Teaching light energy can be loads of fun. Even if you’re on a tight budget. Five simple activities for kids help them understand light concepts. A little light reading drives them home. And some fun videos reinforce it all.

Ms. Sneed Prepares for Teaching Light Energy

Our favorite fourth grade teacher sat at the side table with her teaching partner. “Let’s continue planning our physical science activities,” she said. “Next up, teaching light energy.”

Mr. Frank clicked around on his laptop. Soon, he found the Next Generation Science Standards. “Looks like our students studied light in first grade, but now it’s time to extend their learning. Here’s our directive:

NGSS 4-PS3-2  Make observations to provide evidence that energy can be transferred from place to place by sound, light, heat, and electric currents.

“Hmm,” Ms. Sneed said, “looks like we’ll be teaching lots of forms of energy. In addition to light, kids need to learn about sound, heat, and electric currents. If possible, I’d like to use science stations. Like our other units, they can explore with hands-on activities and make generalizations.”

Once again, Mr. Frank clicked around on his laptop “Hey, check out this light unit.”

As he turned the screen toward Ms. Sneed, he scrolled through the preview. “This resource includes five stations, or labs, on these topics:

“Looks good, right?”

Mr. Frank nodded. “Actually, I’d say it’s just what we’re looking for.”

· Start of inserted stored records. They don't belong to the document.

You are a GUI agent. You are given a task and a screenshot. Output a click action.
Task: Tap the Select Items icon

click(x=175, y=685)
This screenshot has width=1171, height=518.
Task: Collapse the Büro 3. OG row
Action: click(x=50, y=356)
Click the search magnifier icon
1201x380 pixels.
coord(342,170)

Station 1: Teaching Light Energy and How It Travels

“In the first station,” Mr. Frank said, “kids will explore how light travels. Obviously activities should bring them to the conclusion that light travels in a straight line.”

Ms. Sneed looked a little more closely at the page. “First, kids look in a mirror and touch the right sides of their faces. Then they figure out which side of the face appears to be touched in the mirror. This establishes the idea of a mirror image.

“Second, they write their names on slips of paper. When hold it in front of the mirror, the writing appears backward.”

“Third, they work together. After setting a textbook upright on the table, they shine a flashlight on the book. Now, using three mirrors, they find a way to shine the light on the back of the book. Wow, this will be a fun challenge.”

“Not only that,” said Mr. Frank, “it will definitely show them that light travels in a straight line!”

Ms. Sneed nodded. “For this station,” she said, we’ll need mirrors, paper, a pencil, and some textbooks. Actually, I have all of those materials in my science cabinet.”

When teaching light energy, begin with how it travels. Kids in third, fourth, or fifth grade use mirrors to establish that it travels in a straight line.
Are you feeling “pinspired”? Feel free to pin images from this post.

Station 2: Teaching Light Energy – Transparent, Translucent, and Opaque Objects

Mr. Frank scrolled to the next activity. “In this lab,” he said, “kids determine which materials are transparent, translucent, and opaque.

“First, they shine a flashlight on the wall. Next, they place various objects in front of the flashlight (plastic wrap, tissue plate, wood, paper plate, etc.) On their lab sheets, they write the name of each in the correct column: transparent, translucent, or opaque.”

“Aha,” said Ms. Sneed. “They’ll realize that light travels through clear objects. They also see that density, thickness, and color determine whether an object is translucent or opaque.

“And once again, the materials for teaching light are simple. Sure, we may need to buy a few flashlights, but the rest of the supplies can easily be found in our classrooms.”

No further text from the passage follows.